──────── Fragmento de página

27 de junio de 2013

simples bacterias


El domingo vi un programa en televisión sobre las consecuencias de los recortes en ayudas a la dependencia. Hablaban afectados, con sus historias pequeñas, comprensibles y cercanas. Hablaba también un miembro de la Comisión de Dependencia del Congreso y el director general del IMSERSO, defendiendo ambos la necesidad de las medidas aplicadas. Se que también tienen una historia humana, pero me resultaba incomprensible, alejada. El mismo contraste de historias encuentro en la educación, la compra de vivienda, la sanidad, las pensiones, la aplicación de la justicia … Historias que me han despertado, una vez más, el choque entre sacrificados y sacrificadores. Unido a una inevitable pregunta, que me asalta desde hace tiempo: ¿cómo se pierde la dignidad? Cómo se abandona el suelo de la empatía, el trato con un tú concreto, para convertirte en un engranaje, en una pieza al servicio de intereses de grupo, o, sencillamente, egoístas. Cómo se deja de ver la persona a quien destruyes, para ver una simple cifra o ni siquiera ver nada.
Ignoro si hay un paso decisivo, una línea que se cruza, un fino hilo que se rompe ... o si el proceso es tan gradual que no te has dado cuenta de que estás al otro lado.

Sea como fuere, estoy seguro de que se trata de una pendiente suave, deslizante, ante la que resulta más fácil y más cómodo dejarse caer, que poner freno.
Cada uno encuentra sus ventajas y su narcótico para disfrutar del placer de la caída sin despertar su conciencia, haciendo que permanezca embotada, o convencida de que cumple su deber. Unos se convencen de prestar un servicio necesario, que exige el sacrificio ajeno, por mucho que nos duela, como quien castiga a un hijo por un bien superior. Otros se entienden cobradores del pago a quienes han vivido por encima de sus posibilidades, o alejados del temor de Dios. En cualquier caso, tan sólo aplican consecuencias bien merecidas. Para los más pragmáticos, si no son ellos los que aplican estas medidas, serán otros y, como ha de ocurrir, mejor estar arriba que abajo.
También estoy seguro de que las justificaciones van en proporción inversa al tiempo y al tramo descendido. Cuanto más se hunde uno en el barro, menos le cuesta permanecer en él, menos ha de excusarse; inmerso en un ambiente de complicidad, sus preocupaciones se hacen tan superficiales como la competencia infantil por dominar o poseer.

────────────────

• Objetivo del ejercicio
Reproduce sin cambios el pasaje del texto sobre la pérdida de la dignidad que empieza en las palabras "Ignoro si hay" y termina después de "que poner freno.". Los registros no hacen falta para resolver esto.

──────── Registros proporcionados

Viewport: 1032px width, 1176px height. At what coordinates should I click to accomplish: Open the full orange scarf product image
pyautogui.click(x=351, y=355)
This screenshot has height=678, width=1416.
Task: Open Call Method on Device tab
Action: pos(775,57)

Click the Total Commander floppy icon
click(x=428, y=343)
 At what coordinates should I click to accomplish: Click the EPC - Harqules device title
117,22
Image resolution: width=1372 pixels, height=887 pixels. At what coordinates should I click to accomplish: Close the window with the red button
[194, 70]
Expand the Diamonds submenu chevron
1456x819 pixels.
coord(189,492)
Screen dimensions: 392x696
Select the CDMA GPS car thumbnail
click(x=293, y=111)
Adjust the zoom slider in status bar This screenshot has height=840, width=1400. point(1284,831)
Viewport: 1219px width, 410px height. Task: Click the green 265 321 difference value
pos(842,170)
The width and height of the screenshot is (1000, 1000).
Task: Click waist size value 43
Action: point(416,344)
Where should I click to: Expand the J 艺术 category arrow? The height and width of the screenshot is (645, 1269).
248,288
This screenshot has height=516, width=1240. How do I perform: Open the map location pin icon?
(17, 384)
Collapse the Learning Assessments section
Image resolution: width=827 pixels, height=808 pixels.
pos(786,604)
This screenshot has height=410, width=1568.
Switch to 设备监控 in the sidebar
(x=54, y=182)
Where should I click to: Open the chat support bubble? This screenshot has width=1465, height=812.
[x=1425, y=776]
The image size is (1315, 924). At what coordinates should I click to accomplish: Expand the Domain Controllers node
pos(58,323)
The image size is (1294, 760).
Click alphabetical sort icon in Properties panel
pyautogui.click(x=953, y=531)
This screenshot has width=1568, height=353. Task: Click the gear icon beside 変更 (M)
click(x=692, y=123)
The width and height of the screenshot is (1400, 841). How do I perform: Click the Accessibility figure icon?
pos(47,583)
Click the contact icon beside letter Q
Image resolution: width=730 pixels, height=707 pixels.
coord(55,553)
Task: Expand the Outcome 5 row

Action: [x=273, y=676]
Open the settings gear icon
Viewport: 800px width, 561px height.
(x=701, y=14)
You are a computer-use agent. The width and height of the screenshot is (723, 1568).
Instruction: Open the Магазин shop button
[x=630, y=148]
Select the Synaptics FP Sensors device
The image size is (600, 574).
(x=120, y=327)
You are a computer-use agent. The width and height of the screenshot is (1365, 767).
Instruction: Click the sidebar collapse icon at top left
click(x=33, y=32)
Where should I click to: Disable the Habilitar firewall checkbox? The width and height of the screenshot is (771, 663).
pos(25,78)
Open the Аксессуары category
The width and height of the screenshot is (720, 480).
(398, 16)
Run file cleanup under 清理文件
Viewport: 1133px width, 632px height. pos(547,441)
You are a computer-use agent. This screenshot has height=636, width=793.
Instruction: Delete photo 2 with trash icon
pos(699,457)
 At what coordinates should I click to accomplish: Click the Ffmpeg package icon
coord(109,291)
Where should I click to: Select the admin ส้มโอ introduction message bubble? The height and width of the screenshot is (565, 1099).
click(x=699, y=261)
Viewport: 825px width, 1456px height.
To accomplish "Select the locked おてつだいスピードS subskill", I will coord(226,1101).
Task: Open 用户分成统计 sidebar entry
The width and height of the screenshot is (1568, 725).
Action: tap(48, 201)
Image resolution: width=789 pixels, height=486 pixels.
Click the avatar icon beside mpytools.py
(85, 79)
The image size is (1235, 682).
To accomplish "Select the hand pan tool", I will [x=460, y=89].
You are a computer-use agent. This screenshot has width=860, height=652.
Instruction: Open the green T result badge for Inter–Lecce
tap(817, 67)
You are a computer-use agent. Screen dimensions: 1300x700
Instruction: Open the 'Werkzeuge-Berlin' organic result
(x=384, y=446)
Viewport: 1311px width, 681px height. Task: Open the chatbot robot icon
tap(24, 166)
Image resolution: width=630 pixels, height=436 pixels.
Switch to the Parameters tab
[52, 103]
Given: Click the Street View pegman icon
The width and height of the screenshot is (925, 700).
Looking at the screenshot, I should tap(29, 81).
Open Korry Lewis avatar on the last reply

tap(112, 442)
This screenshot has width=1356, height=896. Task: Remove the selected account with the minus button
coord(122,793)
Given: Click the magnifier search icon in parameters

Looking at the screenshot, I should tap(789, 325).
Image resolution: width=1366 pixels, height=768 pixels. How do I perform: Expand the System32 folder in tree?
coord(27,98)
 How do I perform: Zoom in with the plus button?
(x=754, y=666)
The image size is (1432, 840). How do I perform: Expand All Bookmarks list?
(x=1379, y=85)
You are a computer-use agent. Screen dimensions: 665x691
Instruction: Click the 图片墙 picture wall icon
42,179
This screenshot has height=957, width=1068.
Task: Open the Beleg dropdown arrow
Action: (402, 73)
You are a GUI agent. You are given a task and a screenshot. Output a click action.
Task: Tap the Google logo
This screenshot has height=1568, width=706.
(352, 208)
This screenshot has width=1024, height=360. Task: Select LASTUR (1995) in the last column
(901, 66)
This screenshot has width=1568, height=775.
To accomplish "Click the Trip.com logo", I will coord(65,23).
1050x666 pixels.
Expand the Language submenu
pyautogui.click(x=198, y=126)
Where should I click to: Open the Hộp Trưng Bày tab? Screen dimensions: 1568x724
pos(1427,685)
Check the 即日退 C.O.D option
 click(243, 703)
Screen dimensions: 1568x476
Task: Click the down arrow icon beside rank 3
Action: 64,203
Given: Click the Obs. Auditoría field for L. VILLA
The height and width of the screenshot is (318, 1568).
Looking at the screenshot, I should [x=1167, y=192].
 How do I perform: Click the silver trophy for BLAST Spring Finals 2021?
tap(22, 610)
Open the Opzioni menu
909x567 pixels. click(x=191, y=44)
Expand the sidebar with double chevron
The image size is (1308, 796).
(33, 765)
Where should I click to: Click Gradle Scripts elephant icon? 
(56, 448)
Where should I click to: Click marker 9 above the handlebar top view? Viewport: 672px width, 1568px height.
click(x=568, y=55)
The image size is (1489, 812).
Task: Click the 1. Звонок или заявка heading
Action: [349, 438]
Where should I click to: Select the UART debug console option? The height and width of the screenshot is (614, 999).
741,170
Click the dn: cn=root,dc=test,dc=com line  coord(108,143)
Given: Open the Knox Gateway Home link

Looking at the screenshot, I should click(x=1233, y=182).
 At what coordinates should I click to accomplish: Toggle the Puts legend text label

────────────────

• Resultado esperado
Ignoro si hay un paso decisivo, una línea que se cruza, un fino hilo que se rompe ... o si el proceso es tan gradual que no te has dado cuenta de que estás al otro lado.

Sea como fuere, estoy seguro de que se trata de una pendiente suave, deslizante, ante la que resulta más fácil y más cómodo dejarse caer, que poner freno.